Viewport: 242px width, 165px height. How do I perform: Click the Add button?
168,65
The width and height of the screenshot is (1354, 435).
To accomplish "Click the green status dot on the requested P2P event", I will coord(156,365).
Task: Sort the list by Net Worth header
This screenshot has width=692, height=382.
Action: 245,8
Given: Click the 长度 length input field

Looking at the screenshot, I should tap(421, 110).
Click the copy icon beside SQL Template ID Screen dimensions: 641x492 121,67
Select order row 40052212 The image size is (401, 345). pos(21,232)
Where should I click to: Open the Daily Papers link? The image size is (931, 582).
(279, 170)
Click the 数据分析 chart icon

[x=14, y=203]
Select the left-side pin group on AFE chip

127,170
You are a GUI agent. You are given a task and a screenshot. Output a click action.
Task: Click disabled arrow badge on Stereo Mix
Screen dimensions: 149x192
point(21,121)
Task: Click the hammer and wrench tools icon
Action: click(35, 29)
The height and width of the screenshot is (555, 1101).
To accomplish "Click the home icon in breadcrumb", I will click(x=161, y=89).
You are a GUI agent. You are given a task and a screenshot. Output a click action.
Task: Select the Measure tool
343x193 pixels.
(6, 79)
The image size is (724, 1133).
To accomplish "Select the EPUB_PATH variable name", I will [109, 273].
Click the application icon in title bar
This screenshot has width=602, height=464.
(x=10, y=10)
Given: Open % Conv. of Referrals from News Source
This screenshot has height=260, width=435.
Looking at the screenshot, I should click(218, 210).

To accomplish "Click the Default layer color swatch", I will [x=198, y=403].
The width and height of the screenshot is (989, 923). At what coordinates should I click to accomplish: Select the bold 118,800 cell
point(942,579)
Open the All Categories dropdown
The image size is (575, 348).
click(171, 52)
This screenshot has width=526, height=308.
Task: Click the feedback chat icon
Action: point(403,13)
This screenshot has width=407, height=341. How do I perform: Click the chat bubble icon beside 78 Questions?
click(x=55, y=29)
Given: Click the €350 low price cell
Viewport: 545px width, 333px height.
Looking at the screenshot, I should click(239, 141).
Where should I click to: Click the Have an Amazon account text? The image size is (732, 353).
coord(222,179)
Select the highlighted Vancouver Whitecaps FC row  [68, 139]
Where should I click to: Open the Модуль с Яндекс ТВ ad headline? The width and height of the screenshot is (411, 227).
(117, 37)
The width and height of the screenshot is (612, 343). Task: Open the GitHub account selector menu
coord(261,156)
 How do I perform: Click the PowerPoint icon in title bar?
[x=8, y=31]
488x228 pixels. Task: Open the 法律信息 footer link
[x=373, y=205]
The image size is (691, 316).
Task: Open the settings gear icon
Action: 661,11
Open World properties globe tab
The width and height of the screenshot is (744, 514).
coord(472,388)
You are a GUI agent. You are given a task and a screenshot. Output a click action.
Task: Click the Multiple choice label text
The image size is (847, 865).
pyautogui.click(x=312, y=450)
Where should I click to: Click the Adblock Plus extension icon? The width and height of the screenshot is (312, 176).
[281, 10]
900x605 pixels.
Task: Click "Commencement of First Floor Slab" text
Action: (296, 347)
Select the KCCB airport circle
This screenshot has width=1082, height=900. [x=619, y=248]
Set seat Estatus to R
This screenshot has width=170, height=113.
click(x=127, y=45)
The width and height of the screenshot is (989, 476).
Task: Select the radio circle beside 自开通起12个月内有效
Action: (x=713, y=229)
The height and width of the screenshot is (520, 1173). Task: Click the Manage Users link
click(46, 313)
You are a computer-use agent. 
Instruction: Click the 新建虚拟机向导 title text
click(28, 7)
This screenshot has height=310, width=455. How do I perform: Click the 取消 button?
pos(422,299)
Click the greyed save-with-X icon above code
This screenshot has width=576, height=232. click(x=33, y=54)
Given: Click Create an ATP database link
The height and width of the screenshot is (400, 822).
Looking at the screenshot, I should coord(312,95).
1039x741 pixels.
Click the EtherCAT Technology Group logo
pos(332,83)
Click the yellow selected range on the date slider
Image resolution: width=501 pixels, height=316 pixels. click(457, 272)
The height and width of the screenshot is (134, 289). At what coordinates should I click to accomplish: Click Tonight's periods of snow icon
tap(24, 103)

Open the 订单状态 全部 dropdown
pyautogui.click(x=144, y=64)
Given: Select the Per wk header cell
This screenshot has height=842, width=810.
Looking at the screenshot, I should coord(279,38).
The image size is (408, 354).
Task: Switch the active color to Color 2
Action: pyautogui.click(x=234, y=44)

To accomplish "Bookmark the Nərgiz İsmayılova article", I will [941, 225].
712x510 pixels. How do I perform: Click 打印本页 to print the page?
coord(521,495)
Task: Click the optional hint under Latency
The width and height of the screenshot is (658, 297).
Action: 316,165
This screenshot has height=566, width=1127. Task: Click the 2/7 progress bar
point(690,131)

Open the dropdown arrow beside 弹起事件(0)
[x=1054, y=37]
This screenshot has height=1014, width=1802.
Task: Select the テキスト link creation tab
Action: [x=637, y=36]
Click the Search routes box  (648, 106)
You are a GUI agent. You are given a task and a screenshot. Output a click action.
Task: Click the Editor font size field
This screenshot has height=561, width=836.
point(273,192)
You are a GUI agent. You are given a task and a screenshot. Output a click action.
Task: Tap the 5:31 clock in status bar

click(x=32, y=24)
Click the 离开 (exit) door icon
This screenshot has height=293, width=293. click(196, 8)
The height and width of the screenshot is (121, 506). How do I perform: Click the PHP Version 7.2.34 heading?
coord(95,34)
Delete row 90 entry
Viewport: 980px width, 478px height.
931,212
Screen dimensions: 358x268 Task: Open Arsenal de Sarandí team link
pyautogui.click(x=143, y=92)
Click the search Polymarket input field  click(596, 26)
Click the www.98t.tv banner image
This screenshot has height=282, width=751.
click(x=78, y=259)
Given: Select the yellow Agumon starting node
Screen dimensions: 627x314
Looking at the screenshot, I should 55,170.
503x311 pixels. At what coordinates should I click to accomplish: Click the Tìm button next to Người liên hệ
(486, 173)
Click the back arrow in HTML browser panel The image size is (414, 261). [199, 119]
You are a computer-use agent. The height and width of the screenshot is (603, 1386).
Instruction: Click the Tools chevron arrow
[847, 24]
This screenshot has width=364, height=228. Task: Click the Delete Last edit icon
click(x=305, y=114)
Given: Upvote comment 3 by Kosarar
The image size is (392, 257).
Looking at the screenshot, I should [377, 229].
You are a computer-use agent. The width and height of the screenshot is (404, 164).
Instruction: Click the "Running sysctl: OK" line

> [Directions for this task]: Copy every one of the entries above word for word, keeping each line as it stands.

> [Response]:
Viewport: 242px width, 165px height. How do I perform: Click the Add button?
168,65
The width and height of the screenshot is (1354, 435).
To accomplish "Click the green status dot on the requested P2P event", I will coord(156,365).
Task: Sort the list by Net Worth header
This screenshot has width=692, height=382.
Action: 245,8
Given: Click the 长度 length input field

Looking at the screenshot, I should tap(421, 110).
Click the copy icon beside SQL Template ID Screen dimensions: 641x492 121,67
Select order row 40052212 The image size is (401, 345). pos(21,232)
Where should I click to: Open the Daily Papers link? The image size is (931, 582).
(279, 170)
Click the 数据分析 chart icon

[x=14, y=203]
Select the left-side pin group on AFE chip

127,170
You are a GUI agent. You are given a task and a screenshot. Output a click action.
Task: Click disabled arrow badge on Stereo Mix
Screen dimensions: 149x192
point(21,121)
Task: Click the hammer and wrench tools icon
Action: click(35, 29)
The height and width of the screenshot is (555, 1101).
To accomplish "Click the home icon in breadcrumb", I will click(x=161, y=89).
You are a GUI agent. You are given a task and a screenshot. Output a click action.
Task: Select the Measure tool
343x193 pixels.
(6, 79)
The image size is (724, 1133).
To accomplish "Select the EPUB_PATH variable name", I will [109, 273].
Click the application icon in title bar
This screenshot has width=602, height=464.
(x=10, y=10)
Given: Open % Conv. of Referrals from News Source
This screenshot has height=260, width=435.
Looking at the screenshot, I should click(218, 210).

To accomplish "Click the Default layer color swatch", I will [x=198, y=403].
The width and height of the screenshot is (989, 923). At what coordinates should I click to accomplish: Select the bold 118,800 cell
point(942,579)
Open the All Categories dropdown
The image size is (575, 348).
click(171, 52)
This screenshot has width=526, height=308.
Task: Click the feedback chat icon
Action: point(403,13)
This screenshot has width=407, height=341. How do I perform: Click the chat bubble icon beside 78 Questions?
click(x=55, y=29)
Given: Click the €350 low price cell
Viewport: 545px width, 333px height.
Looking at the screenshot, I should click(239, 141).
Where should I click to: Click the Have an Amazon account text? The image size is (732, 353).
coord(222,179)
Select the highlighted Vancouver Whitecaps FC row  [68, 139]
Where should I click to: Open the Модуль с Яндекс ТВ ad headline? The width and height of the screenshot is (411, 227).
(117, 37)
The width and height of the screenshot is (612, 343). Task: Open the GitHub account selector menu
coord(261,156)
 How do I perform: Click the PowerPoint icon in title bar?
[x=8, y=31]
488x228 pixels. Task: Open the 法律信息 footer link
[x=373, y=205]
The image size is (691, 316).
Task: Open the settings gear icon
Action: 661,11
Open World properties globe tab
The width and height of the screenshot is (744, 514).
coord(472,388)
You are a GUI agent. You are given a task and a screenshot. Output a click action.
Task: Click the Multiple choice label text
The image size is (847, 865).
pyautogui.click(x=312, y=450)
Where should I click to: Click the Adblock Plus extension icon? The width and height of the screenshot is (312, 176).
[281, 10]
900x605 pixels.
Task: Click "Commencement of First Floor Slab" text
Action: (296, 347)
Select the KCCB airport circle
This screenshot has width=1082, height=900. [x=619, y=248]
Set seat Estatus to R
This screenshot has width=170, height=113.
click(x=127, y=45)
The width and height of the screenshot is (989, 476).
Task: Select the radio circle beside 自开通起12个月内有效
Action: (x=713, y=229)
The height and width of the screenshot is (520, 1173). Task: Click the Manage Users link
click(46, 313)
You are a computer-use agent. 
Instruction: Click the 新建虚拟机向导 title text
click(28, 7)
This screenshot has height=310, width=455. How do I perform: Click the 取消 button?
pos(422,299)
Click the greyed save-with-X icon above code
This screenshot has width=576, height=232. click(x=33, y=54)
Given: Click Create an ATP database link
The height and width of the screenshot is (400, 822).
Looking at the screenshot, I should coord(312,95).
1039x741 pixels.
Click the EtherCAT Technology Group logo
pos(332,83)
Click the yellow selected range on the date slider
Image resolution: width=501 pixels, height=316 pixels. click(457, 272)
The height and width of the screenshot is (134, 289). At what coordinates should I click to accomplish: Click Tonight's periods of snow icon
tap(24, 103)

Open the 订单状态 全部 dropdown
pyautogui.click(x=144, y=64)
Given: Select the Per wk header cell
This screenshot has height=842, width=810.
Looking at the screenshot, I should coord(279,38).
The image size is (408, 354).
Task: Switch the active color to Color 2
Action: pyautogui.click(x=234, y=44)

To accomplish "Bookmark the Nərgiz İsmayılova article", I will [941, 225].
712x510 pixels. How do I perform: Click 打印本页 to print the page?
coord(521,495)
Task: Click the optional hint under Latency
The width and height of the screenshot is (658, 297).
Action: 316,165
This screenshot has height=566, width=1127. Task: Click the 2/7 progress bar
point(690,131)

Open the dropdown arrow beside 弹起事件(0)
[x=1054, y=37]
This screenshot has height=1014, width=1802.
Task: Select the テキスト link creation tab
Action: [x=637, y=36]
Click the Search routes box  (648, 106)
You are a GUI agent. You are given a task and a screenshot. Output a click action.
Task: Click the Editor font size field
This screenshot has height=561, width=836.
point(273,192)
You are a GUI agent. You are given a task and a screenshot. Output a click action.
Task: Tap the 5:31 clock in status bar

click(x=32, y=24)
Click the 离开 (exit) door icon
This screenshot has height=293, width=293. click(196, 8)
The height and width of the screenshot is (121, 506). How do I perform: Click the PHP Version 7.2.34 heading?
coord(95,34)
Delete row 90 entry
Viewport: 980px width, 478px height.
931,212
Screen dimensions: 358x268 Task: Open Arsenal de Sarandí team link
pyautogui.click(x=143, y=92)
Click the search Polymarket input field  click(596, 26)
Click the www.98t.tv banner image
This screenshot has height=282, width=751.
click(x=78, y=259)
Given: Select the yellow Agumon starting node
Screen dimensions: 627x314
Looking at the screenshot, I should 55,170.
503x311 pixels. At what coordinates should I click to accomplish: Click the Tìm button next to Người liên hệ
(486, 173)
Click the back arrow in HTML browser panel The image size is (414, 261). [199, 119]
You are a computer-use agent. The height and width of the screenshot is (603, 1386).
Instruction: Click the Tools chevron arrow
[847, 24]
This screenshot has width=364, height=228. Task: Click the Delete Last edit icon
click(x=305, y=114)
Given: Upvote comment 3 by Kosarar
The image size is (392, 257).
Looking at the screenshot, I should [377, 229].
You are a computer-use agent. The width and height of the screenshot is (404, 164).
Instruction: Click the "Running sysctl: OK" line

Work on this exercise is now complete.